Menurut Salim, untuk menuntaskan kasus Gestapu 65 ke depan diyakini tidak dapat diselesaikan secara tergesa-gesa. Apalagi, setelah era Orde Baru Indonesia tak mungkin lagi punya presiden yang 'kuat'. Kekuatan politik di bangsa ini tidak ada lagi ada yang dominan.
''Apakah Presiden Joko Widodo bisa menuntaskan soal Gestapu ini? Saya kira tidak. Apalagi, beliau bukan presiden yang 'kuat'. Selain itu, pada saat yang sama presiden juga punya tugas lain yang sifatnya begitu mendesak,'' tegas Salim Said.

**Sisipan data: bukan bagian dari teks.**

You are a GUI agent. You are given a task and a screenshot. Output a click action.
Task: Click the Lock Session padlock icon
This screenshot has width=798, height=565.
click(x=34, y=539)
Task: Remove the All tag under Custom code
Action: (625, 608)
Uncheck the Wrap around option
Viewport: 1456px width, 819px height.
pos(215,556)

Sesepuh Perhimpunan Mahasiswa Katolik Reubik Indonesia (PMKRI) Harry Tjan Silalahi menyatakan secara khaqul yakin pada 30 September 1965, PKI memang mendalangi pemberontakan. Tindakan nekad PKI ini di seputaran hari meletusnya peristiwa pembantaian para jenderal itu memang sudah terasa dengan jelas.
''Peristiwa itu ada prolognya. Dua hari sebelum meledaknya G-30-S PKI itu pemimpin PKI dalam pertemuan dengan Bung Karno di Istana Negara menuding Bung Karno sembari meminta agar organisasi Himpunan Mahasa Islam (HMI) dibubarkan. Dan, rancangan surat pembubaran ini pun sudah dibawa-bawa oleh Subandrio. Namun, Bung Karno tak menyetujuinya,'' katanya.
Jadi, lanjut Harry Tjan, sebelum peristiwa Gestapu 65 meletus, para kader dan aktivis PKI memang gencar sekali melawan pihak yang tidak setuju kepada ideologi komunis. Dan, pertarungan dua kubu itu pun sudah sangat riil.
''Maka, boleh saja ada pihak yang mengatakan PKI tidak siap melakukan kudeta. Namun, kan kalau membaca pledoinya Sudisman, semua keputusan akhir mengenai perlu tidaknya melakukan perebutan kekuasaan sudah diputuskan agar di serahkan kepada Ketua Umum PKI, DN Aidit,'' kata Harry Tjan Silalahi.